Implement the chain_rule function on FunctionBase for functions of arbitrary arguments. This function should be able to backward process a function by passing it in a context and \(d_{out}\) and then collecting the local derivatives. It should then pair these with the right variables and return them.
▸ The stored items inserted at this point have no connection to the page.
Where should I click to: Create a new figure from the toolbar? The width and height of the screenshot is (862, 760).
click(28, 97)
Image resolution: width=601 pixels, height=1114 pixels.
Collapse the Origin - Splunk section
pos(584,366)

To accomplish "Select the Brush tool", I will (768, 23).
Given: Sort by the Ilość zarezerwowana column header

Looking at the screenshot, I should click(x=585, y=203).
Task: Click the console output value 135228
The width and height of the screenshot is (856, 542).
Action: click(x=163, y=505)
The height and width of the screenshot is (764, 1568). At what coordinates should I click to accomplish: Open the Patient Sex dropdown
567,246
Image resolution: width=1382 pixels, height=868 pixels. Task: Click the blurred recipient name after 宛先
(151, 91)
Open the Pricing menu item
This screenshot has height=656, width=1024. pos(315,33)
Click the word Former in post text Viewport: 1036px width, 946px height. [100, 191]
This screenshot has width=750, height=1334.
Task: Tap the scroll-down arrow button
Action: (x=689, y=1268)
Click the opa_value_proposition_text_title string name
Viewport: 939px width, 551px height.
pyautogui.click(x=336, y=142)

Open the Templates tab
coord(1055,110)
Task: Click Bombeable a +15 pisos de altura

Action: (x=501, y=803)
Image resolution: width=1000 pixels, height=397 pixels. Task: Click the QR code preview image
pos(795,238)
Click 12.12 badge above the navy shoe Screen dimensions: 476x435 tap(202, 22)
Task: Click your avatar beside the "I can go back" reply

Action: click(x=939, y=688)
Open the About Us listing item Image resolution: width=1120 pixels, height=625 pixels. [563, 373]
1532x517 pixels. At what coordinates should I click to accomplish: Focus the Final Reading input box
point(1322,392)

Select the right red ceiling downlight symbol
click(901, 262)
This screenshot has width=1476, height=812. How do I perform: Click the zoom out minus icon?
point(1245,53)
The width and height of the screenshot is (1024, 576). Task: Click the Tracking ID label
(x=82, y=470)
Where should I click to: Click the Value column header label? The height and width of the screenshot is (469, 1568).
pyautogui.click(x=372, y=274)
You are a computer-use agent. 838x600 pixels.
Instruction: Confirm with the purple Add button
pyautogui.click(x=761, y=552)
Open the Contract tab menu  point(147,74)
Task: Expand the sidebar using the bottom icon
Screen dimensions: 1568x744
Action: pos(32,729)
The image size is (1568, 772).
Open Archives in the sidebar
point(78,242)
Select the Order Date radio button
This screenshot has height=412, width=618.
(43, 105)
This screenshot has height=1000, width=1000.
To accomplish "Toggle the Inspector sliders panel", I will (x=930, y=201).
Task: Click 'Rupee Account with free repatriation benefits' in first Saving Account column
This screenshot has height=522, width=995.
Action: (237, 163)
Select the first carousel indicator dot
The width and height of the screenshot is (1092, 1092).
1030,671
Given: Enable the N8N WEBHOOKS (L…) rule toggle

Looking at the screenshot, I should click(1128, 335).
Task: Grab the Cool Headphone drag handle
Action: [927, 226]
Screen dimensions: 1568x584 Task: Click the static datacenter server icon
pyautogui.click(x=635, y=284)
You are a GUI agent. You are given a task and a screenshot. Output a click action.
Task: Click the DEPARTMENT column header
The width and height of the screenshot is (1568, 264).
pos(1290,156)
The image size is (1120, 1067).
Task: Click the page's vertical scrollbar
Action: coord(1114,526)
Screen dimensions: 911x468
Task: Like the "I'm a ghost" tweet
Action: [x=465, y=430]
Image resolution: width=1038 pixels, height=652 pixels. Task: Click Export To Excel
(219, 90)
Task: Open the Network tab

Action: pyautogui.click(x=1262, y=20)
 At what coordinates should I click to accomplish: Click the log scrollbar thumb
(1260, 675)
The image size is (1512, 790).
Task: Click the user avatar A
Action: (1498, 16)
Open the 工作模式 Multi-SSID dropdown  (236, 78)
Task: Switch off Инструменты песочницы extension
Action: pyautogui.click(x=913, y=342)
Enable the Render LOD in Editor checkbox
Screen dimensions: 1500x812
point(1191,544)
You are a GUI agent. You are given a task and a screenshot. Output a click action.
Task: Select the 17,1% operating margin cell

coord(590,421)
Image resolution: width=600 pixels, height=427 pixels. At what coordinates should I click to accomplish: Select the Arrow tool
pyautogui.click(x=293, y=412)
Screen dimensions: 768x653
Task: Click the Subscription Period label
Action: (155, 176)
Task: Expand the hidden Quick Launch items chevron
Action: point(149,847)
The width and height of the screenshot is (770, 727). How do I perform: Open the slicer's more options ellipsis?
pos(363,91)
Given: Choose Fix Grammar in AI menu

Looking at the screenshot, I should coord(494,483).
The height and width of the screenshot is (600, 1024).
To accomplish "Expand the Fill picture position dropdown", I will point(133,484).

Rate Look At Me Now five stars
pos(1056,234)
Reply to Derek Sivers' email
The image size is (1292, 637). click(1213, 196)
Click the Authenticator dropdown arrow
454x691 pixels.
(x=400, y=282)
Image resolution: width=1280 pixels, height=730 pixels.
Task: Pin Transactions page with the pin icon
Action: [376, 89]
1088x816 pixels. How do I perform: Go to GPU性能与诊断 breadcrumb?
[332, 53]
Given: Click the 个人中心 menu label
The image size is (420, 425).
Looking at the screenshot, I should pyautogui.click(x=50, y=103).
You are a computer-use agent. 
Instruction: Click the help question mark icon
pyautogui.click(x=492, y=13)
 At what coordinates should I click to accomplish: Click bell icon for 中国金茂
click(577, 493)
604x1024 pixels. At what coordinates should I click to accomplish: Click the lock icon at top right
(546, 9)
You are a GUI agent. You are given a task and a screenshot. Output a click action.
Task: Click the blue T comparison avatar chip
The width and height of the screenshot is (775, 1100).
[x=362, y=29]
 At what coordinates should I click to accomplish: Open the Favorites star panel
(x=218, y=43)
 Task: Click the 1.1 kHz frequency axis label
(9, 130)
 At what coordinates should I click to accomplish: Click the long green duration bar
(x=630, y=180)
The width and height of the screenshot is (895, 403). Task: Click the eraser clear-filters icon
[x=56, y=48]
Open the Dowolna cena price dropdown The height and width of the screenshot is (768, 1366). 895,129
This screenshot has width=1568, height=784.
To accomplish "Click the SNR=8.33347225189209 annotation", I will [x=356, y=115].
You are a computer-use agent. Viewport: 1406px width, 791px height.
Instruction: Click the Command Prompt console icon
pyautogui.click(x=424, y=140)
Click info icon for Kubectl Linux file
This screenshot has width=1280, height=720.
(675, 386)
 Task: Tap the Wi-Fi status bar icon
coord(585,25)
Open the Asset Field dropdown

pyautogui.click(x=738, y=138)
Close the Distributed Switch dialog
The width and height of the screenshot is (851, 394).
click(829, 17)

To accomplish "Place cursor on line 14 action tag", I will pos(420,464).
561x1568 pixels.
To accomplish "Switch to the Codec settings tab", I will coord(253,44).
This function is also where we filter out constants that were used on the forward pass, but do not need derivatives.
Todo
Complete the following function in minitorch/autodiff.py, and pass tests marked as task1_3.
-
minitorch.FunctionBase.
chain_rule
(ctx, inputs, d_output)¶ Implement the derivative chain-rule.
- Parameters
ctx (
Context
) -- The context from running forwardinputs (list of args) -- The args that were passed to
FunctionBase.apply()
(e.g. \(x, y\))d_output (number) -- The d_output value in the chain rule.
- Returns
list of (Variable, number) A list of non-constant variables with their derivatives (see is_constant to remove unneeded variables)
Task 1.4: Backpropagation¶
Note
Be sure to first read the Guide on Backpropagation very carefully and read the code for other ScalarFunctions.
Implement backpropagation. Each of these requires wiring the internal Python
operator to the correct
minitorch.Function.backward()
call.
-
minitorch.scalar.ScalarFunction.
backward
(ctx, d_out)¶ Backward call, computes \(f'_{x_i}(x_0 \ldots x_{n-1}) \times d_{out}\).
- Parameters
ctx (Context) -- A container object holding any information saved during in the corresponding forward call.
d_out (float) -- \(d_out\) term in the chain rule.
Should return the computation of the derivative function \(f'_{x_i}\) for each input \(x_i\) times d_out.
Read the example ScalarFunctions that we have implemented for guidelines. Feel free to also consult differentiation rules if you forget how these identities work.
Todo
Complete the following functions in minitorch/autodiff.py and minitorch/scalar.py, and pass tests marked as task1_4.
-
minitorch.
backpropagate
(variable, deriv)¶ Runs a breadth-first search on the computation graph in order to backpropagate derivatives to the leaves.
See Backpropagation for details on the algorithm.
- Parameters
variable (
Variable
) -- The final variablederiv (number) -- Its derivative that we want to propagate backward to the leaves.
No return. Should write to its results to the derivative values of each leaf.
-
minitorch.scalar.Mul.
backward
(ctx, d_output)¶
-
minitorch.scalar.Inv.
backward
(ctx, d_output)¶
-
minitorch.scalar.Neg.
backward
(ctx, d_output)¶
-
minitorch.scalar.Sigmoid.
backward
(ctx, d_output)¶
-
minitorch.scalar.ReLU.
backward
(ctx, d_output)¶
-
minitorch.scalar.Exp.
backward
(ctx, d_output)¶
Task 1.5: Training¶
If your code works, you should now be able to run the training script. Study the code in project/run_scalar.py carefully to understand what the neural network is doing. You will also need your Module code from the previous assignment as well. You can modify the dataset and the module with the parameters at the top of the file. Start with this simple config:
PTS = 50
DATASET = datasets.Simple(PTS, vis=True)
HIDDEN = 2
RATE = 0.5
You can then move up to something more complex, for instance:
PTS = 50
DATASET = datasets.Xor(PTS, vis=True)
HIDDEN = 10
RATE = 0.5
If your code is successful, you should be able to fit the data like this:
Todo
Train a scalar model, and add the output training logs and final images like the ones above to your README file.